News.Az interviews Bakhtiyar Aliyev, a member of the State Commission to Combat Corruption and a non-partisan member of the Milli Majlis.

What is the current state of the fight against corruption in Azerbaijan?

Azerbaijan has already ended the transitional period in its development and deepened political reforms in creating a law-governed state. Azerbaijan already intends to be considered one of the developed countries, which gives rise to the need to reliably protect the political system and economy from both internal and external threats.

Azerbaijan is fighting money laundering and terrorism. Dirty money in the form of investments is sent to different parts of the world and money is laundered in this way. In order to prevent this, Azerbaijan has ratified the convention to fight money laundering, while the Milli Majlis has adopted the relevant law.

Azerbaijan is an attractive country for investment. For this reason, foreign companies, firms make huge investments in Azerbaijan’s economy. If dirty money does flow into Azerbaijan, this will damage primarily the economy and pave the way for criminality. This is axiomatic, since dirty money cannot be laundered legally. The Azerbaijani authorities are taking major steps to avert such threats from abroad. The government has created a body in the Finance Ministry to work on financial intelligence. This body ensures that dirty money does not flow into Azerbaijan, though maintaining banking confidentiality, and at the same time prevents money laundering by Azerbaijani individuals and legal entities. The fight against corruption also involves the Accounting Chamber, which prepares annual reports and submits them to the Milli Majlis. This structure does not only prevent corruption, but also monitors the effective use of budget resources. I should say in listing these mechanisms that the state is constantly improving the fight against corruption.

Is the necessary legal basis for fighting bribery and corruption in place in Azerbaijan?

Corruption is a broad concept and cannot be restricted only to bribery. Not only state bodies, municipalities and judicial authorities but businessmen too can be party to corruption, since in business there are people accountable for assets, cases of tax evasion, violation of employee rights, illegal competition. In addition, representative offices of international organizations can also become party to corruption.


Azerbaijan is constantly fighting corruption. This consistent fight was launched on the orders of the country’s president in 1995. This decree created the right conditions for entrepreneurs, for free market relations. The law "On combating corruption" was adopted in 2004 and the convention on combating corruption ratified. The state program for combating corruption in 2004-2006 was implemented. An action plan was also followed as part of this program: reforms were carried out, including a reduction in the number of state institutions which were duplicating each other. The number of licences for business was also reduced. The president's decree set 25 areas of business for which a licence is a requirement. The length of time and documents required to obtain a licence were reduced, which also raised transparency. On completion of the state program, the president signed a decree in 2006 to ratify the National Strategy to Raise Transparency and the Fight Against Corruption for 2007-2011. An action plan of 59 paragraphs was ratified in line with this document. The action plan sets timescales and stages for work to be done by state bodies and makes recommendations to the judicial authorities and municipalities, aimed at ensuring transparency.

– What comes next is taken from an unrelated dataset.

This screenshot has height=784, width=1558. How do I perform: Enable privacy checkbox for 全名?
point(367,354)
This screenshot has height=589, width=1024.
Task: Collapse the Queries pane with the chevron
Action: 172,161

What is the workload of the state commission?

We receive many complaints which have to be considered. Local or central bodies of the executive authorities break the law, and we consider these cases and take administrative measures or the law-enforcement agencies institute criminal cases. Of course, some of the complaints are well founded and some are not, but we study all of them. I would like to say that the existence of complaints, especially if some are well-founded, is cause for concern. The state position is that if there is only one complaint and it is well-founded, it must be given consideration. It can be concluded from complaints about customs duties, import and export operations, the work of the Ministry of Social Protection, and other structures that legislation in this area needs to be enforced.



The State Commission to Combat Corruption prepares annual reports and submits them to the head of state. At the same time, the Cabinet of Ministers prepares an annual report on execution of the action plan based on the National Strategy for Raising Transparency and Fighting Corruption. Of course, these reports are analysed, reasons are established for what has not been done and the results of what has been done are set out, after which issues are raised with the appropriate authorities. When the state commission discovers a crime, it refers it to the anti-corruption department at the Prosecutor General's Office. This department institutes criminal proceedings and conducts investigations while the courts take the final decisions.

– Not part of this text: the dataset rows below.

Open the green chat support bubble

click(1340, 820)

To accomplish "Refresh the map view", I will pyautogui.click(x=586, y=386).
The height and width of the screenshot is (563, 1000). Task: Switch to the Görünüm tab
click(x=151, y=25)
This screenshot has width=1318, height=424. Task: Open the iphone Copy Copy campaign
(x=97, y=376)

Are the Azerbaijani authorities determined to fight corruption?

In declaring the fight against corruption, the state is showing political will, since corruption breaks the political and economic foundations of the state. A country that is determined to build a democratic and law-governed state must fight corruption constantly.

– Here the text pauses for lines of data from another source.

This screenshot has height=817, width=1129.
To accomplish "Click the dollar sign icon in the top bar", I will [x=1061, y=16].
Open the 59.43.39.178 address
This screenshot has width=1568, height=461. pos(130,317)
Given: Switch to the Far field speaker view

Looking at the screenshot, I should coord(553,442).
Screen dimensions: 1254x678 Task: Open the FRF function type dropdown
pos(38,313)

Of course, it is impossible to eliminate corruption completely in any country, as it is connected with the human factor. It's impossible to be certain that someone in state bodies, private structures or international organizations will not use their position to favour someone else. However, the state's job is to uncover these cases and fight them and improve the law in this sphere. Our state, in turn, is fulfilling this objective.

What is behind the recent statements by the country’s leaders about the need to step up the fight against corruption?

All issues related to combating this evil were discussed at the session of the State Commission to Combat Corruption, chaired by the head of the Presidential Administration, Ramiz Mehdiyev, on 27 January 2011. As for the statement of the head of state about the need to step up the fight against corruption, it is caused by illegal inspections and other negative instances. At the same time, the role of the public and media in the fight against corruption must grow. In other words, people themselves must raise these issues and put up resistance, that is show intolerance, to corruption. Unfortunately, citizens or legal entities sometimes tend to meet their interests beyond the law. Certainly, this is inadmissible.

You have talked about corruption in business. What should business do to tackle this?

Businessmen themselves have to change their attitude to their work. They need to strengthen fiscal discipline, comply with licensing requirements, comply with employment requirements. In addition, businesses should stop the practice of paying their employees sums which are not recorded officially. There are serious failings in this area. Citizens should be aware that if their wages are not properly recorded, the Social Protection Fund will not receive the appropriate resources and, as a result, they will not receive benefits when retired. This can be seen in the statistics that show a large number of people unemployed. However, in reality, this is latent unemployment. The reality is that people who are listed as unemployed are working, but they are not officially registered in their workplaces. In other words, citizens themselves must fight to ensure their rights.





What do you think about the assessments of international organizations of the level of corruption in Azerbaijan?

According to international organizations, Azerbaijan has achieved great results in this sphere. The State Oil Fund of Azerbaijan is one of two structures in the world to have received an international certificate on transparency in its work.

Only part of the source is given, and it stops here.